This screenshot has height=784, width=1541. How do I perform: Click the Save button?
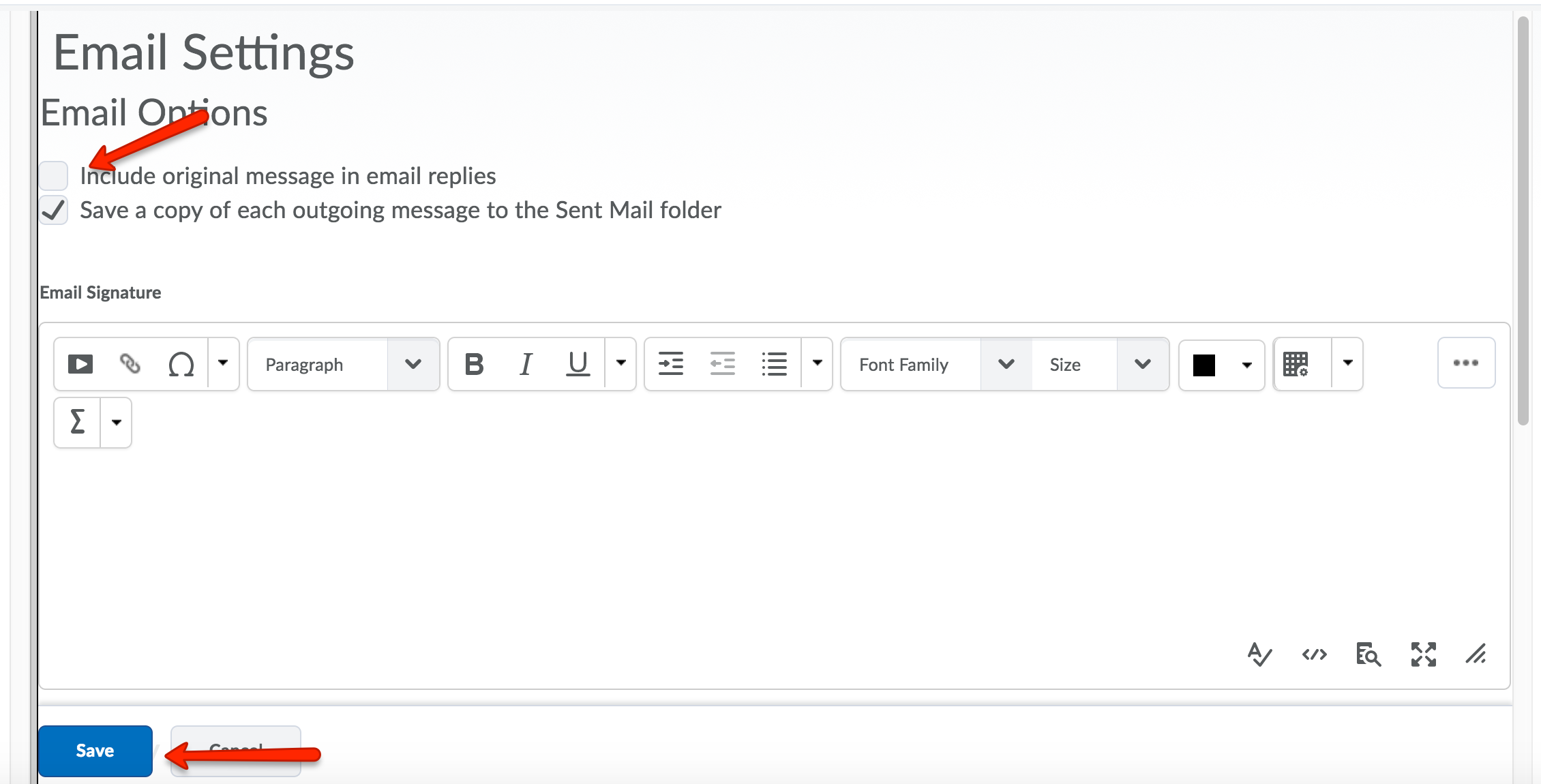tap(95, 750)
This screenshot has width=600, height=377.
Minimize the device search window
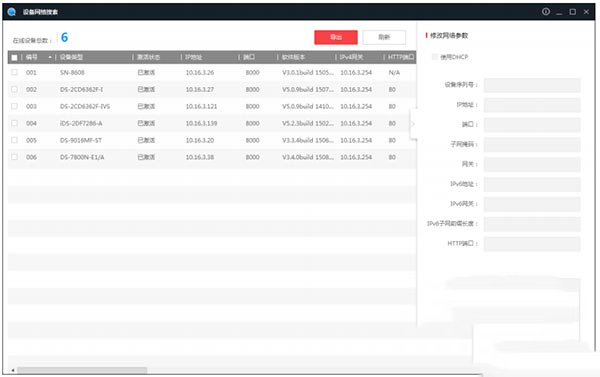559,13
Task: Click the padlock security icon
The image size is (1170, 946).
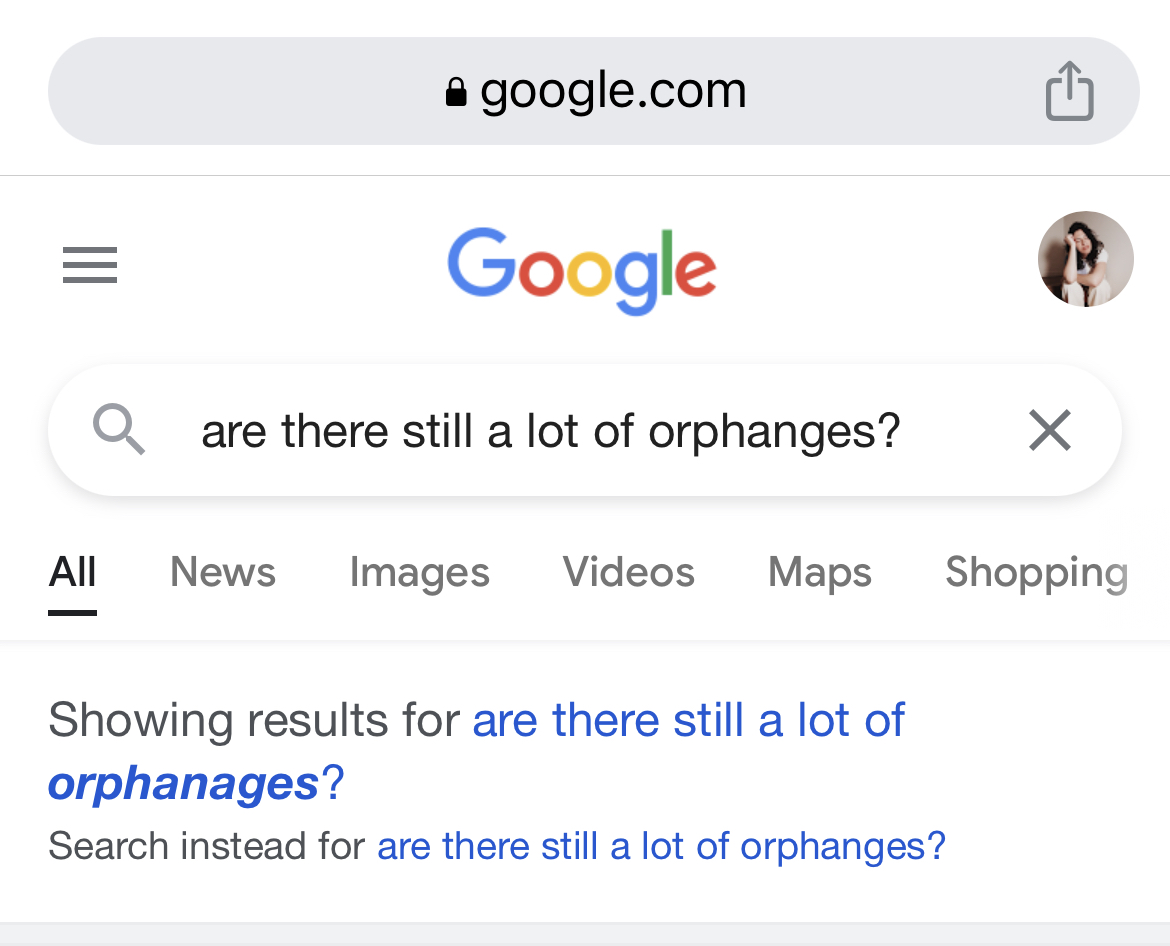Action: coord(456,92)
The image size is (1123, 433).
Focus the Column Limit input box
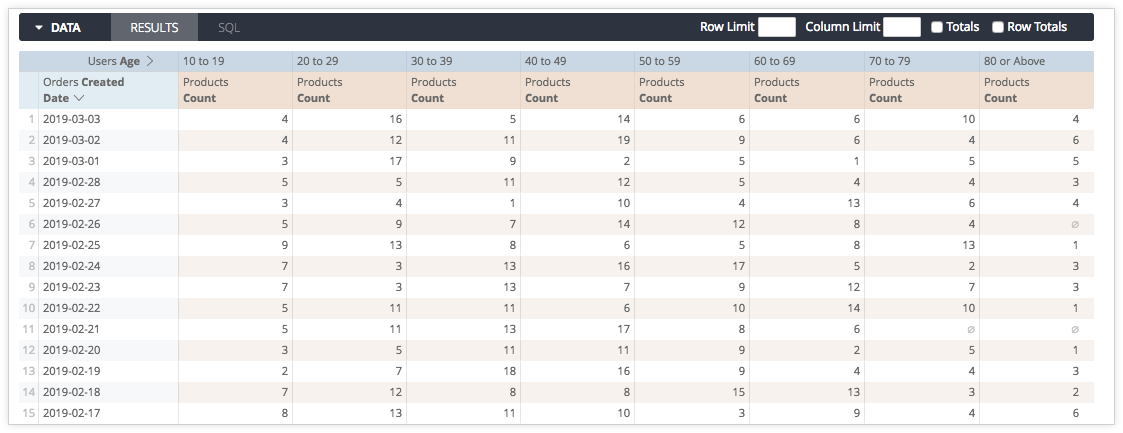[x=902, y=28]
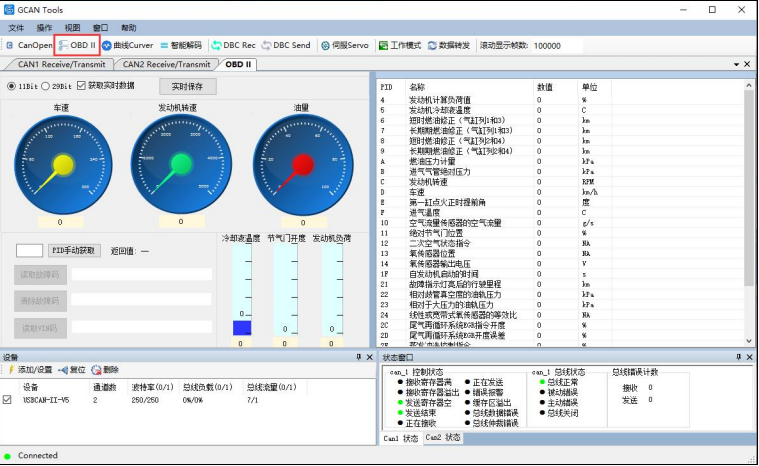Open the 文件 menu

[16, 28]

★ ★ ★ ★ ★

_Work instructions_
Wording must stay exact. Give again the lines from the line with "The image size is (1170, 946)." through the last line of the listing, both ends included, without pictures.

_Written reply_
The image size is (1170, 946).
Action: coord(456,92)
The image size is (1123, 433).
Focus the Column Limit input box
[x=902, y=28]
Open the 文件 menu

[16, 28]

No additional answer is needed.